The Senate Rehabilitation and Social Services Committee convened its first meeting of the 2025 legislative session and took formal action on a package of bills ranging from administrative reports to high-profile policy proposals.
The committee approved or re-referred multiple bills by recorded roll call, including measures directing state agencies to prepare reports, expanding program coordination for foster youth housing vouchers, and moving complex proposals to the finance committee for additional consideration.
Notable committee actions included: A motion to re-refer Senate Bill 819 (community-based resources for patients released from psychiatric hospitalization) to the Education and Health committee passed by roll call (Ayes 14, No 0). Senate Joint Resolution 271, a proposed constitutional amendment regarding the right to work, was re-referred to Privileges and Elections (Ayes 14, No 0). A bill to create a recurring report on inmate deaths and trends was approved for reporting (Ayes 14, No 0). Senate Bill 1020, directing the Department of Social Services to assess the restaurant meals program and report by Dec. 1, 2025, passed the committee on a roll call (Ayes 15, No 0). Senate Bill 811 (making third‑party alcohol delivery permanent) passed by roll call (Ayes 13, No 0). Senate Bill 773 (foster-care housing services / HUD Family Unification Program coordination) was reported and referred to Finance (Ayes 15, No 0). Senate Bill 818 (notification to foster youth about federal benefits) was reported (Ayes 15, No 0). Senate Bill 834 (tied‑house exceptions clarification) was reported (Ayes 15, No 0). Two high-profile, debated measures — the adult‑use cannabis framework (SB 970) and the solitary‑confinement limitations bill (SB 1409) — were both reported and re-referred to the Finance Committee on narrow recorded votes (Ayes 8, No 7 for each).

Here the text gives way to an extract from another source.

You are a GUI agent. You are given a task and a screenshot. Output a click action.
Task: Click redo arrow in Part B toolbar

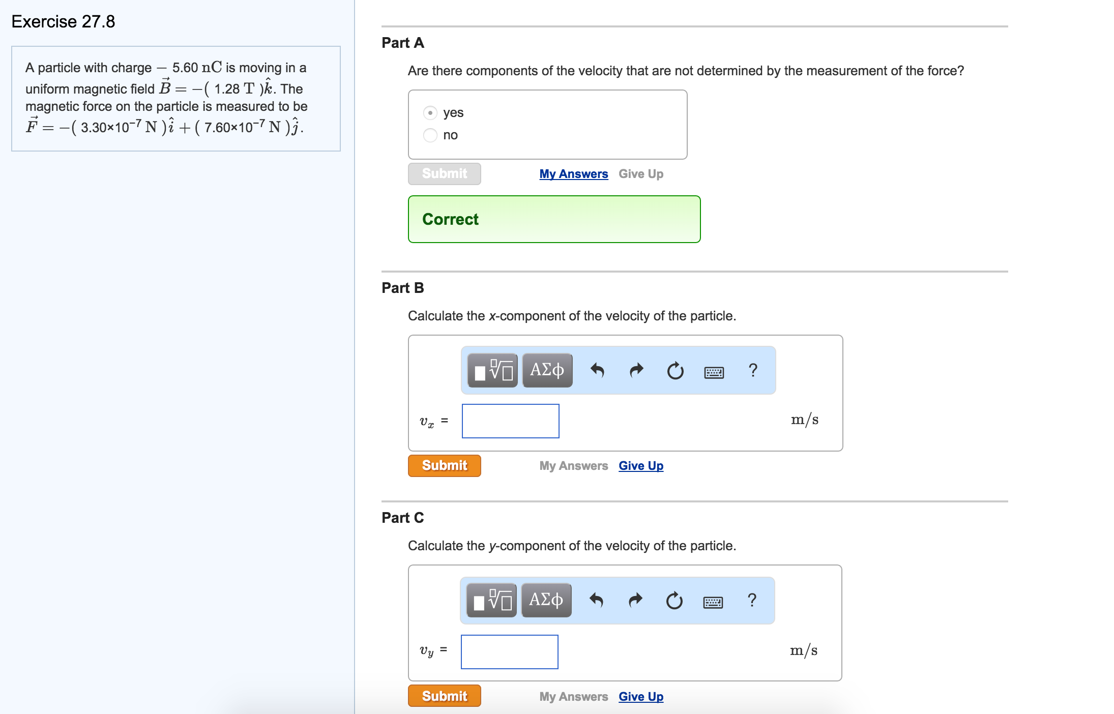pos(636,370)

Several bills were allowed to “go by for the day” without final action.
Why it matters: the committee’s referrals to Finance mean budget and revenue details will be evaluated before those measures can advance. The narrow votes on cannabis and solitary‑confinement reforms indicate these items are contested and likely to draw further floor and committee debate.
Votes at a glance (selected, committee roll calls):
- SB 819 — Referred to Education and Health. Ayes 14, No 0.
- SJR 271 — Referred to Privileges and Elections. Ayes 14, No 0.
- Inmate-deaths reporting bill — Reported. Ayes 14, No 0.
- SB 1020 (restaurant meals / SNAP report) — Reported. Ayes 15, No 0.
- SB 811 (third‑party alcohol delivery) — Reported/adopted. Ayes 13, No 0.
- SB 773 (foster-care housing / HUD vouchers) — Reported to Finance. Ayes 15, No 0.
- SB 818 (benefits notification for foster youth) — Reported. Ayes 15, No 0.
- SB 834 (tied‑house exceptions) — Reported. Ayes 15, No 0.
- SB 970 (adult‑use cannabis regulatory framework) — Reported to Finance. Ayes 8, No 7.
- SB 1409 (limits and reporting on solitary confinement) — Reported to Finance. Ayes 8, No 7.
What’s next: Measures referred to Finance will receive fiscal review; bills reported without finance referral will move to the full Senate docket according to Senate rules. Several items that “went by for the day” may be rescheduled at risk of late hearing slots.
Ending: The committee completed its agenda and adjourned; several contested items will continue in Finance and subsequent hearings.